The only thing tort reform helps is insurance companies, i.e. corporate welfare. Gov. Ehrlich's plan will not help doctors. It will not decrease malpractice premiums. His plan will hurt individuals who are harmed by the practice of bad medicine who will not be fully compensated for the debilitating injuries they receive. Maryland's "tort reform" will hurt the taxpayers because they will be forced to support more people on disability and welfare programs. It will hurt the government, putting an even greater strain on our welfare system. In short, "tort reform" is bad for everyone and bad public policy.


[1] John Wagner, "33% Increase Approved for Maryland Doctors' Premiums," Washington Post, Sept 15, 2004.

[2] (March 13, 2002).

[3] The Harvard Medical Study Practice Group, Patients, Doctors, Lawyers: Medical Injury, Malpractice, Litigation, and Patient Compensation in New York Harvard University, 1990.

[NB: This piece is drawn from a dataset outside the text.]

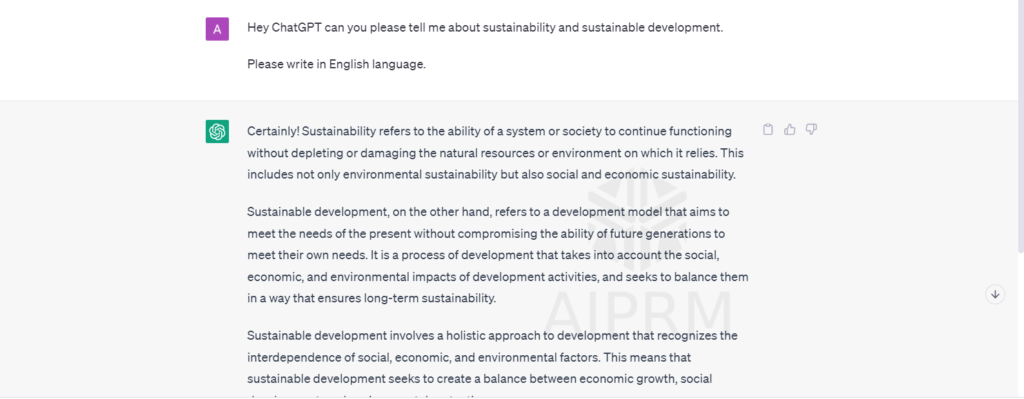
Task: Click the word 'Certainly!' at the response start
Action: click(x=273, y=131)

[4] See Bureau of Justice Statistics Report published August 2000.

[5] Maryland Office of Health Claims Arbitration

[6] Foundation for Taxpayer and Consumer Rights.

[7] Foundation for Taxpayer and Consumer Rights.

[8] Americans for Insurance Reform.

[9] National Association of Insurance Commissioners.

[10] Risk Management: Extreme Honesty May be the Best Policy (Annals of Internal Medicine Vol. 131, # 12, Dec. 21, 1999).

[11] To Err is Human: Building a Safer Health System (National Academy Press).

[12] Lawrence Messina, "Malpractice Claims Have Decreased: Study's Findings Run Counter to Medical Association Allegations" Sunday Gazette Mail, Feb. 25, 2001.

[13] Minnesota Consumer Alliance.

[14] John Wagner, "33% Increase Approved for Maryland Doctors' Premiums," Washington Post, Sept 15, 2004.

[15] John Wagner, "33% Increase Approved for Maryland Doctors' Premiums," Washington Post, Sept 15, 2004.